DESCRIPTION OF THE TASK: Please copy each line from the entries that contains the string "agent".

(Saved data entries)
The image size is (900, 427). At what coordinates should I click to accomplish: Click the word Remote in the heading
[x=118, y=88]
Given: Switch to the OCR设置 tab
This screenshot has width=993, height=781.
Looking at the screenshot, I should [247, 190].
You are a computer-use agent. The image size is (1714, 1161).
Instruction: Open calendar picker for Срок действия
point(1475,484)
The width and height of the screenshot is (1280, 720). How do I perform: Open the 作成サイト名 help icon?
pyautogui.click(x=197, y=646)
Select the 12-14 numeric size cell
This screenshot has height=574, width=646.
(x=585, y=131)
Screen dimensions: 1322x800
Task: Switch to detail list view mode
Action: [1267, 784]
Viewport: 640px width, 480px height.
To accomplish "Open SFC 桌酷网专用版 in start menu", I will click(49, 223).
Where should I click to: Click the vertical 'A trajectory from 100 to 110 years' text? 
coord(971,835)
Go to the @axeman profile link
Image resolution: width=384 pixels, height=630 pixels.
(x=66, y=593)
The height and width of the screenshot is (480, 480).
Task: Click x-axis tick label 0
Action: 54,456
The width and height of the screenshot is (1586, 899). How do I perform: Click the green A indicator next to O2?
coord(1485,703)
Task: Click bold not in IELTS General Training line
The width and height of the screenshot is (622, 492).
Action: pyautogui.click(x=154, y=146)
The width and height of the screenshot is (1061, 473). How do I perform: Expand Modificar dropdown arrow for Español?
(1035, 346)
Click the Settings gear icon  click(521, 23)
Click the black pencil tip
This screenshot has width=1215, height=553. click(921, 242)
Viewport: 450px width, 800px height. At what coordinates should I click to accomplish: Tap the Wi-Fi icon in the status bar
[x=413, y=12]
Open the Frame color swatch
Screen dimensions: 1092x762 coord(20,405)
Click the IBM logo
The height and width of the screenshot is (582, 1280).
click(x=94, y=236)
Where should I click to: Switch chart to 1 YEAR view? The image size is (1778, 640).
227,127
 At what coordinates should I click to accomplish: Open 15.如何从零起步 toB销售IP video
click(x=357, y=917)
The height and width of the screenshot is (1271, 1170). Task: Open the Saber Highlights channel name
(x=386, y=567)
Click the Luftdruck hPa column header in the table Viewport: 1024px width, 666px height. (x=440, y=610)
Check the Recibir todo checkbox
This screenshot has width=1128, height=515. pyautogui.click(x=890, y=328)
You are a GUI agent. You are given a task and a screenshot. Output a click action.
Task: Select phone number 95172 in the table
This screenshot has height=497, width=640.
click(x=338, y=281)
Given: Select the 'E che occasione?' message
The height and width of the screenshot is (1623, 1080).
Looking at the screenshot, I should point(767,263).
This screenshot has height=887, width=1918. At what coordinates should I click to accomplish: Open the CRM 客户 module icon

YOUR SOLUTION:
You are a computer-use agent. The image size is (1714, 1161).
You are a GUI agent. You are given a task and a screenshot. Output a click action.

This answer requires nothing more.